Regarding support of AJL, aside from his personal service for many years, Dr. Gilner has allowed numerous HUC-JIR librarians to spend many hours on Association business, serving as officers (current count is a total of six presidents from HUC-JIR), committee chairpersons and members, and several times as convention chairpersons. He has been a mentor throughout the process, fully recognizing the importance of training new leaders for the profession. He has always been supportive of the staff members of the Klau Library, encouraging them to expand from their comfort zone and take advantage of learning opportunities. Some of these opportunities have been through AJL, some through other professional organizations, and some have been specialized seminars or workshops available locally and in other locations. All training was recognized as valuable even if not directly related to one’s current position. Dr. Gilner is graciously willing to share his knowledge and expertise. In my case, from learning how to read a catalog card (my first learning session with David) to navigating the political challenges of an academic institution and the Library’s role in relation to the institution’s mission/goals, all of the other departments and personalities, and everything in between. Following in Herbert Zafren’s footsteps, he has encouraged numerous staff members to attain a graduate level degree in Library Science, followed by an offer of employment at one of the four campus libraries.
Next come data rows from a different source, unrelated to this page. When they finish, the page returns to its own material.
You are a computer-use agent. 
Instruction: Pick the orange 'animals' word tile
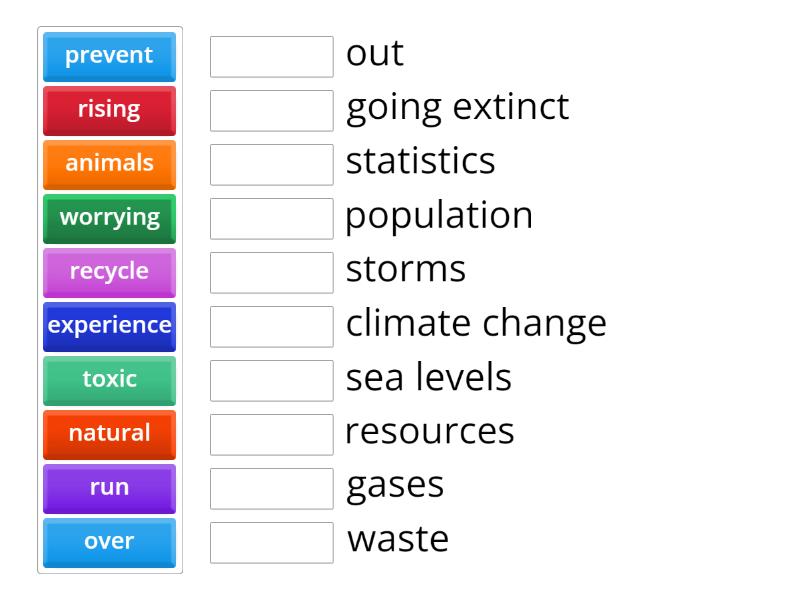coord(109,164)
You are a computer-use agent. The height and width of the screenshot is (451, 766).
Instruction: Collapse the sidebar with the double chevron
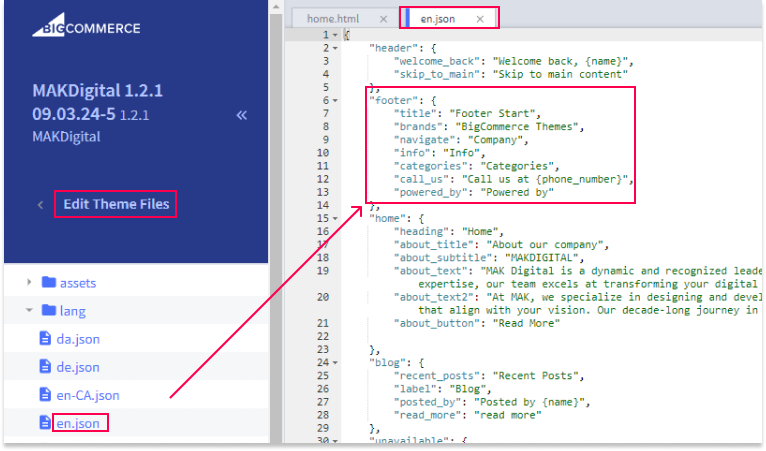pos(241,115)
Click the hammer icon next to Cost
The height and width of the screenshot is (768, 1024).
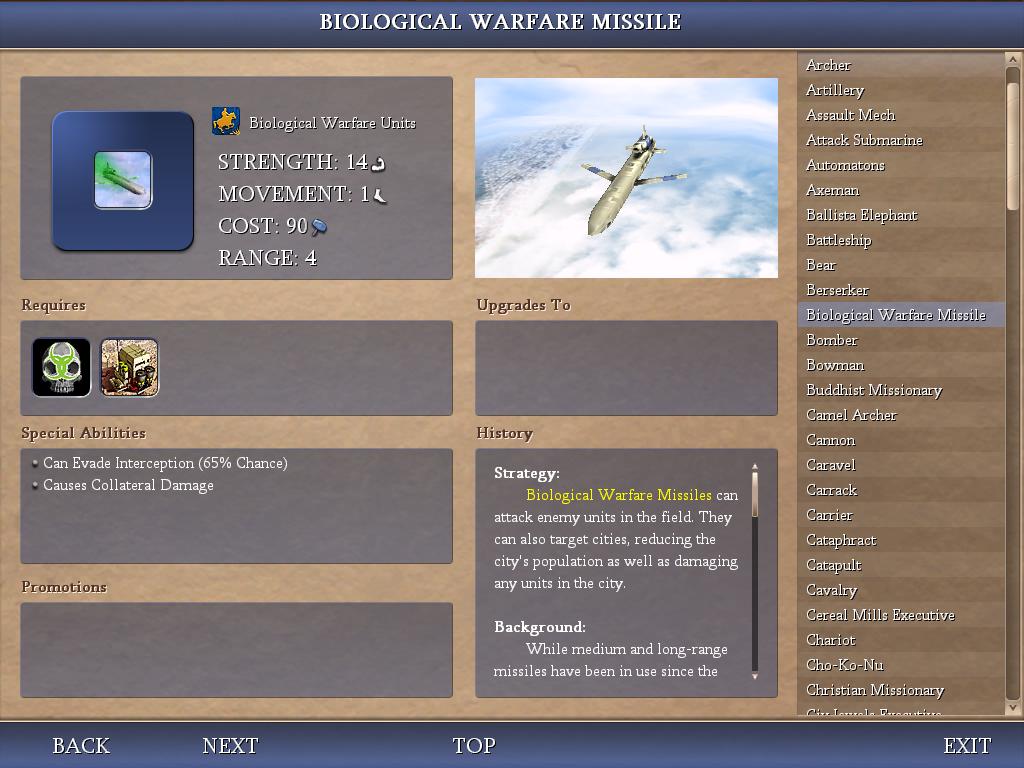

We believe that it is especially appropriate for Dr. David J. Gilner to receive this honor from AJL, recognizing over forty-five years of service to the profession of Judaica librarianship, as he will be retiring on June 30, 2017 from his full-time positions as Director of Libraries and Librarian of the Klau Library, Cincinnati, Hebrew Union College-Jewish Institute of Religion.
Nomination Statement submitted by Laurel S. Wolfson, Administrative Librarian, Klau Library, Hebrew Union College-Jewish Institute of Religion, Cincinnati, Ohio, to the members of the Fanny Goldstein Merit Award Committee (Etta Gold, Heidi Lerner, Joyce Levine, and Aaron Taub, Chairperson) and approved by the Committee.
The Association of Jewish Libraries promotes Jewish literacy through enhancement of libraries and library resources and through leadership for the profession and practitioners of Judaica librarianship. The Association fosters access to information, learning, teaching and research relating to Jews, Judaism, the Jewish experience and Israel. For more information, please visit www.jewishlibraries.org.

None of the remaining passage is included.